#### Data shown

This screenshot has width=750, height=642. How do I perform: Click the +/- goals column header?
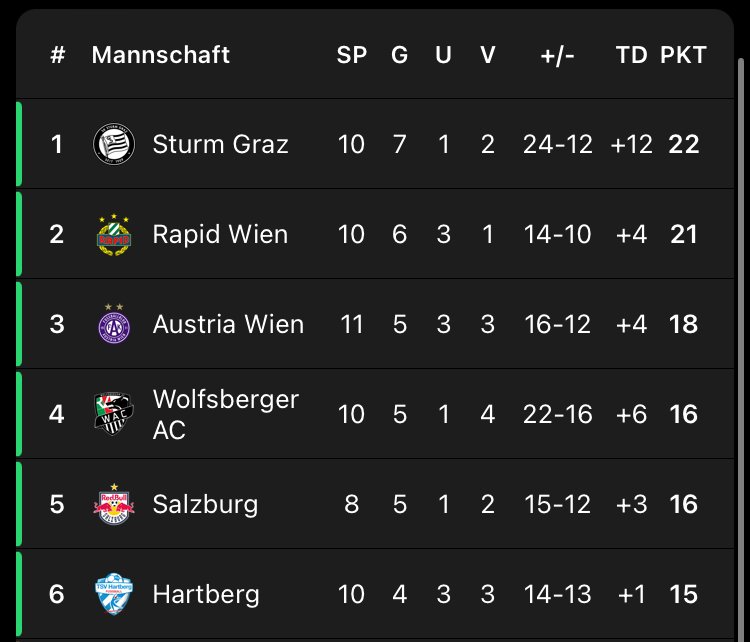557,56
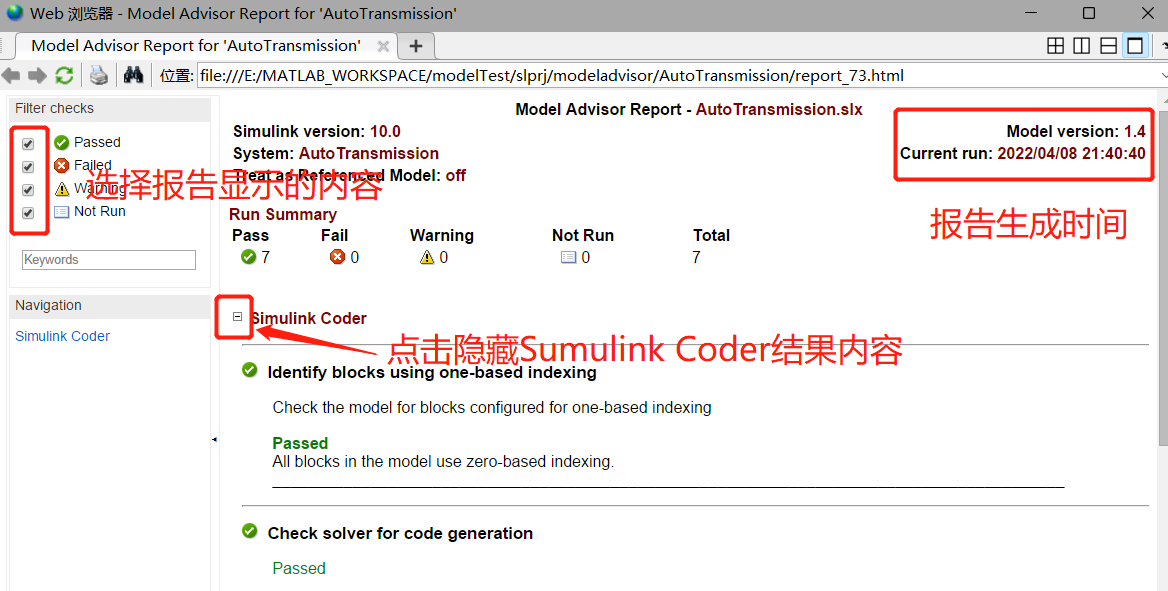The image size is (1168, 591).
Task: Close the Model Advisor Report tab
Action: tap(382, 45)
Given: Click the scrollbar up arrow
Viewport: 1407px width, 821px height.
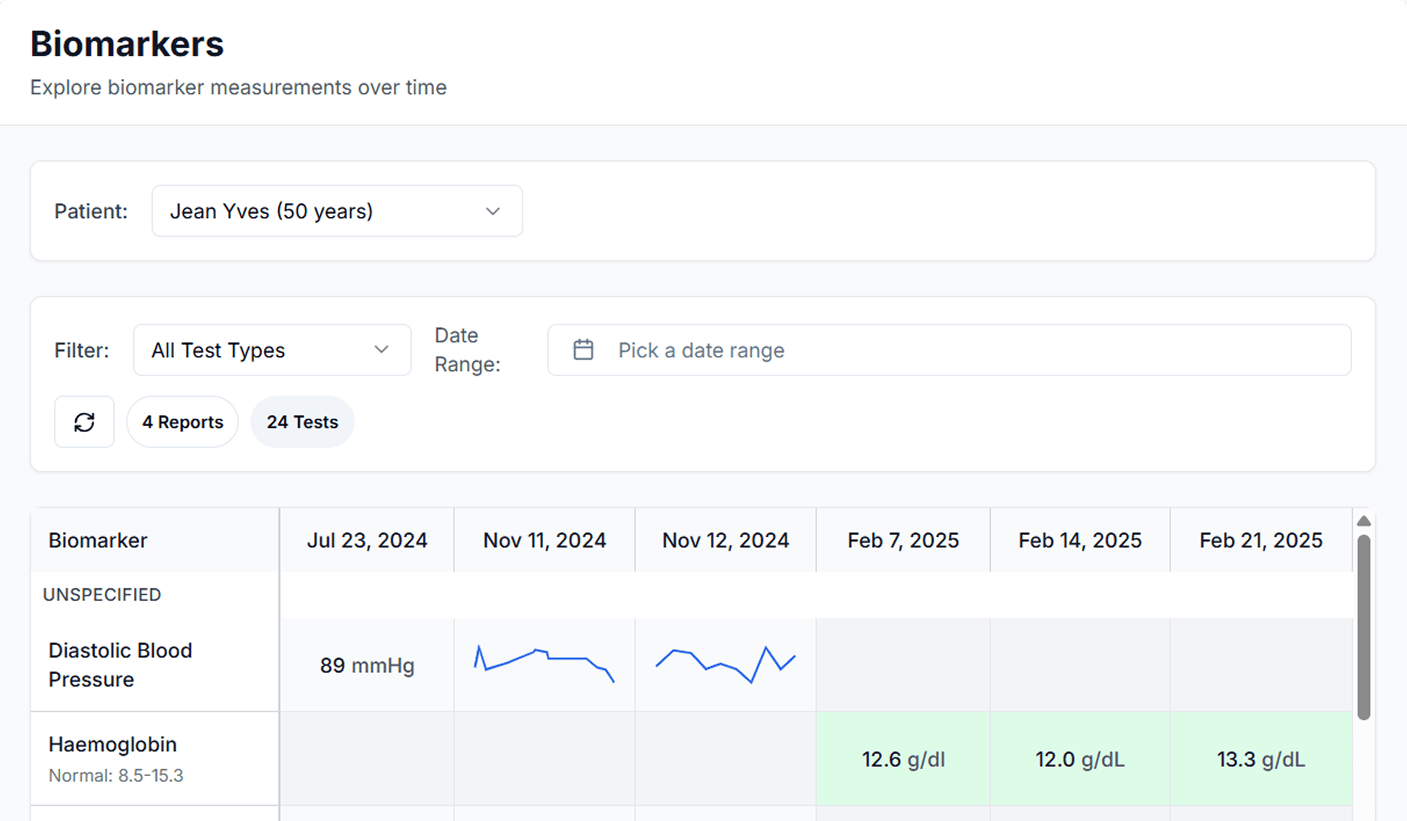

########

◆ Direction
Arrange each line of the material above as a numbered list, omitting any blank lines. Exclude the pictures from the output.

◆ Full output
1. This screenshot has width=750, height=642. How do I perform: Click the +/- goals column header?
2. 557,56
3. The image size is (1168, 591).
4. Task: Close the Model Advisor Report tab
5. Action: tap(382, 45)
6. Given: Click the scrollbar up arrow
7. Viewport: 1407px width, 821px height.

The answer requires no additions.